Link to paper

The full paper is available here.

You can also find the paper on PapersWithCode here.

Abstract

Compiled as lecture notes for a course at the University of Southern California
Accessible to engineering graduate students with a strong background in Applied Mathematics
Introduce student to topics in deep learning
Exploit connections between deep learning algorithms and conventional techniques of computational physics
Use concepts from computational physics to develop understanding of deep learning algorithms
Novel deep learning algorithms can be used to solve challenging problems in computational physics

Paper Content

Computational physics

Computational physics solves problems in science and engineering
Involves collecting measurements of an observable
Postulating a physical law based on observations
Writing a mathematical description of the law
Solving the system using exact or approximate methods

Machine learning

ML does not require physical laws
Collect data from physical phenomena, measurements, or numerical solvers
Train algorithm to discover patterns or relations
Use ML algorithm to make predictions and validate with data

Examples of ml

Regression algorithms are used to approximate a function given a set of pairwise data
Decision trees can be used to predict the probability of a new individual owning a house
Clustering algorithms are used to find patterns in a set of data

Types of ml algorithms based leaning task

Supervised learning: Predicting labels for new data based on existing data
Unsupervised learning: Finding relations among different regions of data

Artificial intelligence, machine learning and deep learning

AI, ML and DL are related but different concepts
AI refers to a system with human-like intelligence
ML is a key component of an AI system
Self-driving cars are an example of AI
ML algorithms are trained using data
DL is a subset of ML algorithms
DL architecture is loosely motivated by how signals are transmitted by the central nervous system

Machine learning and computational physics

Combining computational physics and ML can provide an alternate route to representing mathematical laws.
Physics knowledge can help reduce the amount of data required to train ML algorithms.
Tools from computational physics can be applied to ML to better understand and design ML algorithms.

Mlp architecture

MLP is used to approximate a function f: x ∈ R d → y ∈ R D
MLP consists of a source layer, hidden layers and an output layer
Weights and biases are associated with each neuron
Activation function is applied component-wise
Output function may be used at the end of the output layer
Depth of the network is the number of computing layers
Parameters of the network are the weights and biases

Activation functions

Activation function is important in MLP
Many activation functions available with different advantages and disadvantages
Figure 2.2 provides more information

Linear activation

Linear activation function is infinitely smooth.
Range of the function is from negative infinity to positive infinity.
Network reduced to single affine transformation of input, making it a linear approximation of target function.
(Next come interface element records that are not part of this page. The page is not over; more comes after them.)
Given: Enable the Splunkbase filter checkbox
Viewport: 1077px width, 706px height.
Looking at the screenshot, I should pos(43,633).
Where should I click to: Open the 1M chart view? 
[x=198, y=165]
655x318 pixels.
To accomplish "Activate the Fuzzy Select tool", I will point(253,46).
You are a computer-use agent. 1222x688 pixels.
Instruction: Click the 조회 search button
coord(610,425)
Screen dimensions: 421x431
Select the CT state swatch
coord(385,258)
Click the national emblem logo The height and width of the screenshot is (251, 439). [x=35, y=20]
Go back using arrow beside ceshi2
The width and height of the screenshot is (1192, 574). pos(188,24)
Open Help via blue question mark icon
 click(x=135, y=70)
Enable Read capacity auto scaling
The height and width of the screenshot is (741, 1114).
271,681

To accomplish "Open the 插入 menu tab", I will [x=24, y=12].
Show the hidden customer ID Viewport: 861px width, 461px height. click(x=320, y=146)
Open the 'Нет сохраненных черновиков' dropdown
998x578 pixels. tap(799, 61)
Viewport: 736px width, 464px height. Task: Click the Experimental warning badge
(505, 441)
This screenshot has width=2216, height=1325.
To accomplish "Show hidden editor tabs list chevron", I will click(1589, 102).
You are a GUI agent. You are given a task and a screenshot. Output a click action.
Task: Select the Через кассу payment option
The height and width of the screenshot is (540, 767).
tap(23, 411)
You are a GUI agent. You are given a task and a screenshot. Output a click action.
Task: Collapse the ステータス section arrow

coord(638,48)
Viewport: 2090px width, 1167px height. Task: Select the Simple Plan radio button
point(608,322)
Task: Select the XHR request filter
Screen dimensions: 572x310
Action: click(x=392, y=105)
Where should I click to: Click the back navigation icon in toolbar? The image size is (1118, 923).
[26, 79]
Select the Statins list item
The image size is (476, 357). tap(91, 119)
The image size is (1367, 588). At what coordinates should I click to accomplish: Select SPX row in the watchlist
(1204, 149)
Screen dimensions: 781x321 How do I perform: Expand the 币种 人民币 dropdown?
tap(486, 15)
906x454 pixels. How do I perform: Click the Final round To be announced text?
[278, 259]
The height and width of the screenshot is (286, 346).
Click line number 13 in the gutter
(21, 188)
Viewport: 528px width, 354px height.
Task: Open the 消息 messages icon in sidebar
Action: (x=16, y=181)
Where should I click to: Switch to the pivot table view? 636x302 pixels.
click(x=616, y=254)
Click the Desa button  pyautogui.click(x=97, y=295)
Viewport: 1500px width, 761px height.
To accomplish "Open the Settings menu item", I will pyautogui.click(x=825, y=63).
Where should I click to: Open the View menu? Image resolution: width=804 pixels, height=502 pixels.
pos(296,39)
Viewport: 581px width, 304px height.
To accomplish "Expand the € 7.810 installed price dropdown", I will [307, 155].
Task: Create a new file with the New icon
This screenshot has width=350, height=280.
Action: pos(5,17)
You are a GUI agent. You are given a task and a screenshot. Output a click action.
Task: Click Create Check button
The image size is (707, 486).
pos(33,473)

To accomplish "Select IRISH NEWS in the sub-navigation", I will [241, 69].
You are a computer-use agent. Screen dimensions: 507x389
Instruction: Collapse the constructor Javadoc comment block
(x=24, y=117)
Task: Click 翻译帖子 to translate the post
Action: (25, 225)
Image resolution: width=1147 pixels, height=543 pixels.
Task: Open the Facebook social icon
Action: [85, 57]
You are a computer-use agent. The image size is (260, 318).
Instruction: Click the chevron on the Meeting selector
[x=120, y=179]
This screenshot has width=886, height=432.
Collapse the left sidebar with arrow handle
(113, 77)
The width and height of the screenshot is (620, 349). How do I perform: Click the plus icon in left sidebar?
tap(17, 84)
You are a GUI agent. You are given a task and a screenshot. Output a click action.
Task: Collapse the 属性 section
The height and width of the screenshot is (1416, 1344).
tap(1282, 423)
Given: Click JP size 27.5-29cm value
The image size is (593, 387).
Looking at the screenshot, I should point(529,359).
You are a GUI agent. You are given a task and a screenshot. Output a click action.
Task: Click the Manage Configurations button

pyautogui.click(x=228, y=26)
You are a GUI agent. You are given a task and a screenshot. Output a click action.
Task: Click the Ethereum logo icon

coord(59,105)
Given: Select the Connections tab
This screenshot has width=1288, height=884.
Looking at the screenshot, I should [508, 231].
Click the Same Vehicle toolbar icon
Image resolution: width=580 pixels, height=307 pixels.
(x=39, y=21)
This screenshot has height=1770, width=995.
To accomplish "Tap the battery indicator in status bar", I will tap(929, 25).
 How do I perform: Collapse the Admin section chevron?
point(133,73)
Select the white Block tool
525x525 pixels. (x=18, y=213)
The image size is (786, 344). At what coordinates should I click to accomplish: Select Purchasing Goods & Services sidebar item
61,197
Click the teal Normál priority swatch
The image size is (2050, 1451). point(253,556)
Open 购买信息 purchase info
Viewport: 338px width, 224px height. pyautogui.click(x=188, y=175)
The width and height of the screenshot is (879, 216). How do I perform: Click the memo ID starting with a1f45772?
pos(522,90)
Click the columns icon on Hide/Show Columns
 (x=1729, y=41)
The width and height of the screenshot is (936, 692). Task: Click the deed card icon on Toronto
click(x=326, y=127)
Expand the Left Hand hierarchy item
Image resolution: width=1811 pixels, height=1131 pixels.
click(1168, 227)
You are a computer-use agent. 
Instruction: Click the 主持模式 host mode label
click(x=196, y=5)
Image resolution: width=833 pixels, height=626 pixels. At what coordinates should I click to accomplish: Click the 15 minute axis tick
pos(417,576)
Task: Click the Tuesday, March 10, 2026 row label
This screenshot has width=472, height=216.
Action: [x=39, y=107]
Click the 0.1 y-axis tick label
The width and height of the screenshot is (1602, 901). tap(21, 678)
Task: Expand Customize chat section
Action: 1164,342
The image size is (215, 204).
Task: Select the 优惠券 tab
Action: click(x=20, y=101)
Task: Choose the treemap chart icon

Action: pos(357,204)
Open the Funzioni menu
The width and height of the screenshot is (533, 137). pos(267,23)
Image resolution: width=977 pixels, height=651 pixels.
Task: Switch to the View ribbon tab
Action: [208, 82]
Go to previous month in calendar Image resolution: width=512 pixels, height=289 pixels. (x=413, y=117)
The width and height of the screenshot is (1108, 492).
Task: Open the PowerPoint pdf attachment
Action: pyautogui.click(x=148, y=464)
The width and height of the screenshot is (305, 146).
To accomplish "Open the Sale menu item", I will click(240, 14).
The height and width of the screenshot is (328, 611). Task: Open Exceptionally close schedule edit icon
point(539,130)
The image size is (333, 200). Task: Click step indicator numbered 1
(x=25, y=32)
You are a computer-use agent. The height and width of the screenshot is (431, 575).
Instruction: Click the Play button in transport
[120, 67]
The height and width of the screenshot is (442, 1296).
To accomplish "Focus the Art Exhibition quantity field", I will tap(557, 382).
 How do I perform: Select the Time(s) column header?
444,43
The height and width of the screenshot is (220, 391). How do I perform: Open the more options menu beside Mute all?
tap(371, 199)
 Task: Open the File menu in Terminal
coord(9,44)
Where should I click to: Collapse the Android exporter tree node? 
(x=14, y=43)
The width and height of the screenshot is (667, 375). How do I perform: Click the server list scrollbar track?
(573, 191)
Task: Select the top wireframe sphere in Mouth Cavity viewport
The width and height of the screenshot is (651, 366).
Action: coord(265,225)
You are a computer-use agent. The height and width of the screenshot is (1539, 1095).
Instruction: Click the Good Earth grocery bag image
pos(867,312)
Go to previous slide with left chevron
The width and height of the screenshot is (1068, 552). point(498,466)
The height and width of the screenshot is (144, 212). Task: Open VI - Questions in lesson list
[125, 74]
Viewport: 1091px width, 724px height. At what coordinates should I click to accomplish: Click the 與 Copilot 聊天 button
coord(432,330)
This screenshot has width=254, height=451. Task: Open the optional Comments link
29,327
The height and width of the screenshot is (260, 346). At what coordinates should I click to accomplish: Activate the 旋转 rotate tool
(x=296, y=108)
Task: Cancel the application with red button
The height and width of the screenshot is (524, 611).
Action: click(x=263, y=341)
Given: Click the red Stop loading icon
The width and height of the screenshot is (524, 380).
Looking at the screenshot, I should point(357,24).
Rectified linear unit (relu)

Function is piecewise linear
Function is continuous
Derivative is piecewise constant with a jump at ξ = 0
Second derivative is a dirac function concentrated at ξ = 0
Range of the function is [0, ∞)

Leaky relu

ReLU activation leads to null output if affine transformation is negative.
Leaky ReLU was designed to overcome challenge of dying neurons.
Derivatives of Leaky ReLU behave same as ReLU.
Range of Leaky ReLU is (-infinity, infinity).

Logistic function

Function is smooth and monotonic.
Range of function is (0, 1).
Derivative quickly decays to zero away from 0, leading to slow convergence.

Tanh

Tanh is a symmetrical extension of the logistic function.
Tanh is smooth, monotonic and bounded between -1 and 1.

Sine

Sine function is an efficient activation function.
Sine function is infinitely smooth and bounded.

Expressivity of a network

Increasing N θ has an effect on the ReLU activation function.
A simple example is used to illustrate the effects.
The number of kinks in the output increases as the depth and width of the network increases.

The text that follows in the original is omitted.